Berikut ini adalah cara menggunakan test pack yang benar agar mendapatkan hasil akurat:

1. Pilih test pack yang akurat

Sudah disinggung sebelumnya bahwa tidak semua test pack memiliki tingkat akurasi yang  sama. Sebaiknya, Anda membaca lebih dulu jumlah hormon HCG yang dapat dideteksi. Pilihlah test pack yang bisa mendeteksi jumlah hormon HCG paling rendah karena itu menandakan tingkat akurasi yang sangat tinggi.

2. Baca aturan pakai

Bacalah aturan pakai yang tertera pada setiap kemasan test pack. Tidak semua test pack memiliki aturan pakai yang sama. Oleh karena itu, bacalah petunjuk pemakaian secara hati-hati agar tidak keliru dan mendapatkan hasil yang akurat.

3. Ikuti petunjuk pemakaian

Setelah Anda membacanya dengan teliti dan hati-hati, maka ikutilah semua petunjuk tersebut. Ikuti setiap langkah pemakaian secara benar dan teliti. Hasil yang akan didapatkan pun memiliki hasil yang akurat.

4. Periksakan di pagi hari

Cara menggunakan test pack di pagi hari merupakan cara dan waktu terbaik. Hal ini dikarenakan pada pagi hari, jumlah hormon HCG berada pada kuantitas yang paling tinggi di antara waktu-waktu lainnya dalam sehari. Dengan begitu, hasil yang Anda dapatkan pun akan lebih akurat.

5. Setialah menunggu hasilnya

Setelah Anda melakukan pengujian kehamilan dengan test pack, maka tunggulah sesaat. Menunggu hasil dengan cara pergi sebentar adalah cara penggunaan test pack yang salah. Hasil yang nampak pada test pack bisa memudar dan samar ketika Anda datang lagi.

Jadi, bersabarlah untuk menunggu hasil yang akan tampak pada test pack. Jangan gegabah untuk cepat menyimpulkan satu garis karena penampakan garis kedua sering kali lebih lambat dan tampak samar.

Hal tersebut biasanya terjadi jika jumlah hormon HCG Anda terlalu sedikit baik karena waktu pemeriksaan maupun ketelatan haid Anda yang baru 1-2 hari.
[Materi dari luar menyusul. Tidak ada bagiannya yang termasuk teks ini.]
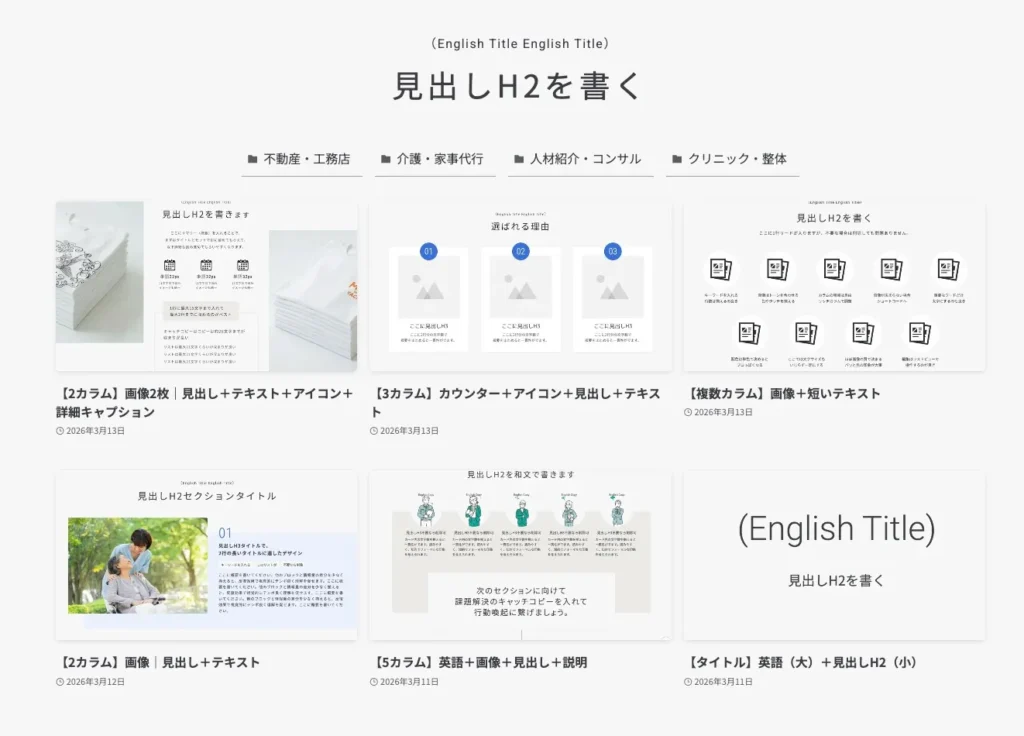Click the clock icon under the 【5カラム】 post
Screen dimensions: 1024x736
tap(375, 680)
Pengujian kehamilan dengan menggunakan test pack bisa kembali dilakukan.

6. Lakukan uji test pack berulang

Apabila hasil pengujian kehamilan dengan test pack sebelumnya meninggalkan keraguan di benak Anda, Anda bisa melakukannya lagi. Sebenarnya, cara menggunakan test pack yang bisa menunjukkan hasil yang sangat akurat adalah 2 pekan setelah telat haid.
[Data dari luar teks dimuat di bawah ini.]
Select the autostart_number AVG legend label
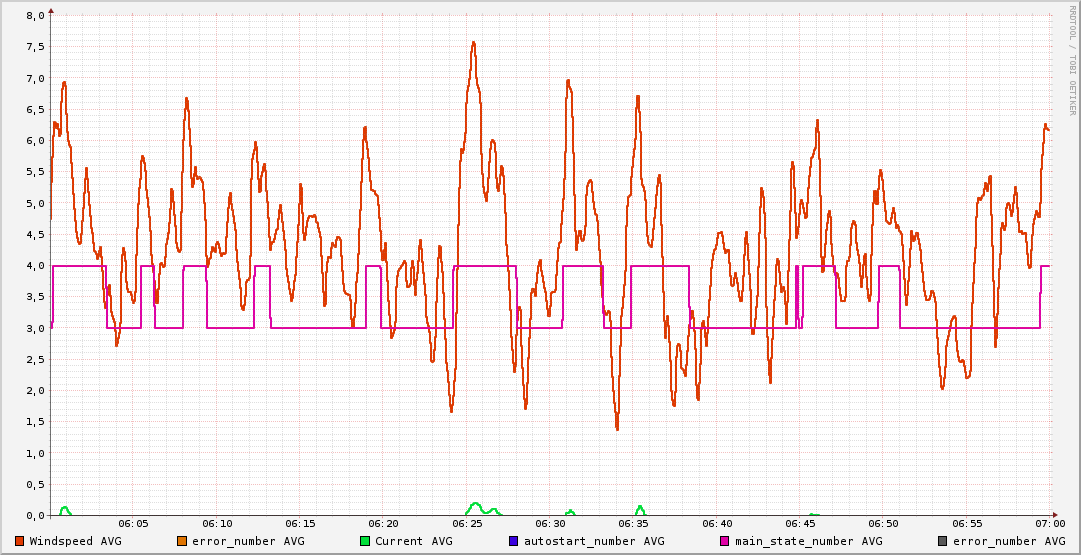tap(592, 541)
Pada waktu itu, jumlah hormon HCG Anda akan benar-benar meningkat dan banyak di dalam urin. Jika Anda mendapatkan hasil positif pada 2 pekan pasca telat haid, maka segeralah ke dokter untuk memastikannya secara medis.

Dokter kandungan biasanya akan melakukan pemeriksaan USG atau cek darah. Pengujian kehamilan dengan USG dan cek darah akan lebih pasti. Akan tetapi, jika Anda mendapatkan hasil negatif setelah 2 pekan telat haid, jangan bersedih.

Sebaiknya, Anda tetap memeriksakan diri ke dokter karena keterlambatan haid tetapi tidak hamil bisa menjadi indikator adanya masalah pada siklus haid Anda. Melakukan pemeriksaan diri ke dokter dapat membantu dokter cepat mendeteksi masalah medis.

Itulah beberapa cara menggunakan test pack yang benar di rumah. Cara penggunaan test pack di atas adalah langkah yang tepat untuk membantu Anda mendapatkan hasil yang akurat. Selamat mencoba dan semoga hasilnya positif yah!